A Novel
by Stephanie Wambugu
Luster meets The Idiot in this riveting debut novel about a volatile friendship between two outsiders who escape their bleak childhoods and enter the glamorous early '90s art world in New York City, where only one of them can make it.
Ruth, an only child of recent immigrants to New England, lives in an emotionally cold home and attends the local Catholic girl's school on a scholarship. Maria, a beautiful orphan whose Panamanian mother dies by suicide and is taken care of by an ill, unloving aunt, is one of the only other students attending the school on a scholarship. Ruth is drawn forcefully into Maria's orbit, and they fall into an easy, yet intense, friendship. Her devotion to her charming and bright new friend opens up her previously sheltered world.

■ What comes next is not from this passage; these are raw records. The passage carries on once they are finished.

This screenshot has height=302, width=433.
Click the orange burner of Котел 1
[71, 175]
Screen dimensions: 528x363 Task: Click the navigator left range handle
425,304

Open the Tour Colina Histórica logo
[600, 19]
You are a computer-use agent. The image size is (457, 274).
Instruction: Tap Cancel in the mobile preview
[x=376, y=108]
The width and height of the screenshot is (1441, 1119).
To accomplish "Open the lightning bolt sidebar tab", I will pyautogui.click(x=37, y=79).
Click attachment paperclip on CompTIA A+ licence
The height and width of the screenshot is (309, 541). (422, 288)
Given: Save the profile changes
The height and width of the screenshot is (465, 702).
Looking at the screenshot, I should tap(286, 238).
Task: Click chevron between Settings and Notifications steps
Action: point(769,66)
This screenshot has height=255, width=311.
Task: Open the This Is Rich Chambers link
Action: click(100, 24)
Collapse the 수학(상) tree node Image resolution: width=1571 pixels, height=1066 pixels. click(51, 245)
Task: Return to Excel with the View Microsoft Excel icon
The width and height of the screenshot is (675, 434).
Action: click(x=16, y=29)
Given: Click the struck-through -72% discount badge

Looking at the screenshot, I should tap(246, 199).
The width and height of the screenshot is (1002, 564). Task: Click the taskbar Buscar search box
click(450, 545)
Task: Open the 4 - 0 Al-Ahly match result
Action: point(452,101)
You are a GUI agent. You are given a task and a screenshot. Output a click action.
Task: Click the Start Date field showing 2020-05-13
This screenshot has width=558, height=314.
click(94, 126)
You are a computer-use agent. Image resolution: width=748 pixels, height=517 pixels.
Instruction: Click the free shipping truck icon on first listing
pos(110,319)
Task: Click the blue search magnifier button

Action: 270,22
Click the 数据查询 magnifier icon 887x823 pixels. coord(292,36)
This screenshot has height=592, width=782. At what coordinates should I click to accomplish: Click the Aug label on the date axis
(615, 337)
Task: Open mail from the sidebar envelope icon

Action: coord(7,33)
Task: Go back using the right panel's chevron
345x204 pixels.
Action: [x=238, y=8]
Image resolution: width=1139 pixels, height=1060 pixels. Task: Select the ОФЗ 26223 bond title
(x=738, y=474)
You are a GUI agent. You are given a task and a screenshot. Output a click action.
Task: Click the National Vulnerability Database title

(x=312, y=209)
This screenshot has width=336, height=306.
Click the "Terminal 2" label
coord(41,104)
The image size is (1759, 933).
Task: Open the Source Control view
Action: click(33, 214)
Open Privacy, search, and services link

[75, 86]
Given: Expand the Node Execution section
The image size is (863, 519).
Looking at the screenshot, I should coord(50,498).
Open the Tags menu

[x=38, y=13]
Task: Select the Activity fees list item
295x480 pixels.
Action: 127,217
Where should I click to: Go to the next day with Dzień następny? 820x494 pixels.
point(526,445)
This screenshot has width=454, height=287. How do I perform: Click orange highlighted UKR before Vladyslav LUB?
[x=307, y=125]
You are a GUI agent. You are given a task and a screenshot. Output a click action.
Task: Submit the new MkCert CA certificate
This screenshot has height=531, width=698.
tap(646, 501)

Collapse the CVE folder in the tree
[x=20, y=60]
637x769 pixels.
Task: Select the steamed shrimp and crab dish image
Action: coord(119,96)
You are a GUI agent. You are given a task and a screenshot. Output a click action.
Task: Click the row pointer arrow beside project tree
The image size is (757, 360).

While Maria, charismatic and aware of her ability to influence others, eases into her full self, embracing her sexuality and her desire to be an artist, Ruth is mostly content to follow her around: to college and then into the early-nineties art world of New York City. There, ambition and competition threaten to rupture their friendship, while strong and unspoken forces pull them together over the years. Whereas Maria finds early success in New York City as an artist, Ruth stumbles along the fringes of the art world, pulled toward a quieter life of work and marriage. As their lives converge and diverge, they meet in one final and fateful confrontation.
Ruth and Maria's decades-long friendship interrogates the nature of intimacy, desire, class and time. What does it mean to be an artist and to be true to oneself? What does it mean to give up on an obsession? Marking the arrival of a sensational new literary talent, Lonely Crowds challenges us to reckon honestly with our own ambitions and the lives we hope to lead.
"Lonely Crowds is an artist's novel of uncommon elegance—a singular portrait of love and guilt and envy, self-discovery and self-deception, struck through with blazing need. Stephanie Wambugu writes with a clerestoried brilliance that throws striking light and strange shadows across her unforgettable narrator Ruth's traversals of youth, schooling, and becoming. A sensation." ―Alexandra Tanner, author of Worry
"Stephanie Wambugu has written a coming-of-age friendship novel for the ages. Her prose and vision are sharp and she writes about art and ambition with a rare combination of frankness and grace." ―Gary Shteyngart, author of Our Country Friends
This information about Lonely Crowds was first featured
in "The BookBrowse Review" - BookBrowse's membership magazine, and in our weekly "Publishing This Week" newsletter. Publication information is for the USA, and (unless stated otherwise) represents the first print edition. The reviews are necessarily limited to those that were available to us ahead of publication. If you are the publisher or author and feel that they do not properly reflect the range of media opinion now available, send us a message with the mainstream reviews that you would like to see added.
Any "Author Information" displayed below reflects the author's biography at the time this particular book was published.
Stephanie Wambugu was born in Mombasa, Kenya in 1998 and grew up in Rhode Island. She lives and works in New York, where she received her MFA from Columbia University. She is an editor of Joyland Magazine. Lonely Crowds is her first novel.